The idea to organize the Gaza World Cup 2010 came to Ashraf Hamad, 26, a civil engineer, and to Patrick McGrann, 34, a US citizen who has been in Gaza now for more than one year. They started last November to transform their idea into reality.
A number of foreigners are living in Gaza. According to the figures given to Ashraf and Patrick by the Ministry of Interior, 250 of them work for international organizations. Among those 250 foreigners a total of fifty took part in the Gaza World Cup 2010, including seven Americans. Eight Italians played in the Italy-Rafah Khadamat team, all of them are residents of Gaza but one who came from Jerusalem. In the France-Rafah team played one French, one American and one Serbian. In the Palestinian, Jordanian and Egyptian teams all the players were Palestinian. Further, ten or so foreign girls wanted to play but it was not permitted by the authorities.
The Palestinian players taking part in the tournament represented the entire political spectrum. They were from Hamas, Fatah, the Islamic Jihad, the Popular Front and other political groups and also independents.

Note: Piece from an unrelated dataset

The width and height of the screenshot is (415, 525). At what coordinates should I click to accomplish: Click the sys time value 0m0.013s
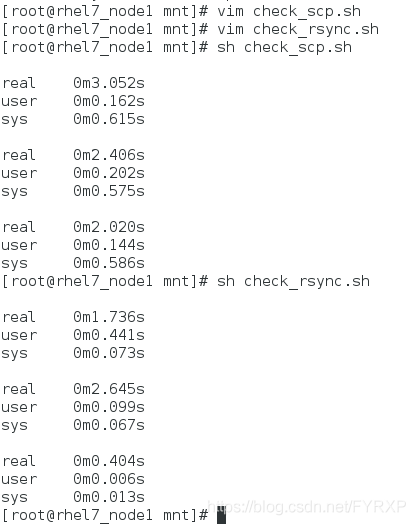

The final of the Gaza World Cup 2010 fell on 15 May. That day in another part of the city and elsewhere Palestinians were commemorating Nakba Day, that is sixty-two years of calvary after that grand part of their ancestral homeland became a Zionist colony and "a light among the nations", as it was proclaimed at that time.
One evening Patrick asked me to watch with more attention the sunset, while we were sitting in a cafeteria on the seashore of Gaza City. It was a magnificent but also an extremely sad sunset... a sunset under siege and under the open-ended Nakba.
However, from the extraordinary event that was the Gaza World Cup 2010 a number of lessons will be drawn. One of them is that the victory of the tournament doesn't belong to the Youth Rafah Club only. The victory belongs to the whole Gazan people and to two ordinary individuals who demonstrate that mountains can be removed.
The same people will draw the other lessons... and us, we have been the witnesses of an affecting, moving, poignant, immense act of resistance.
- Flora Nicoletta is an independent French journalist who lives in Gaza. She is currently working on her fourth book on the Palestinian question.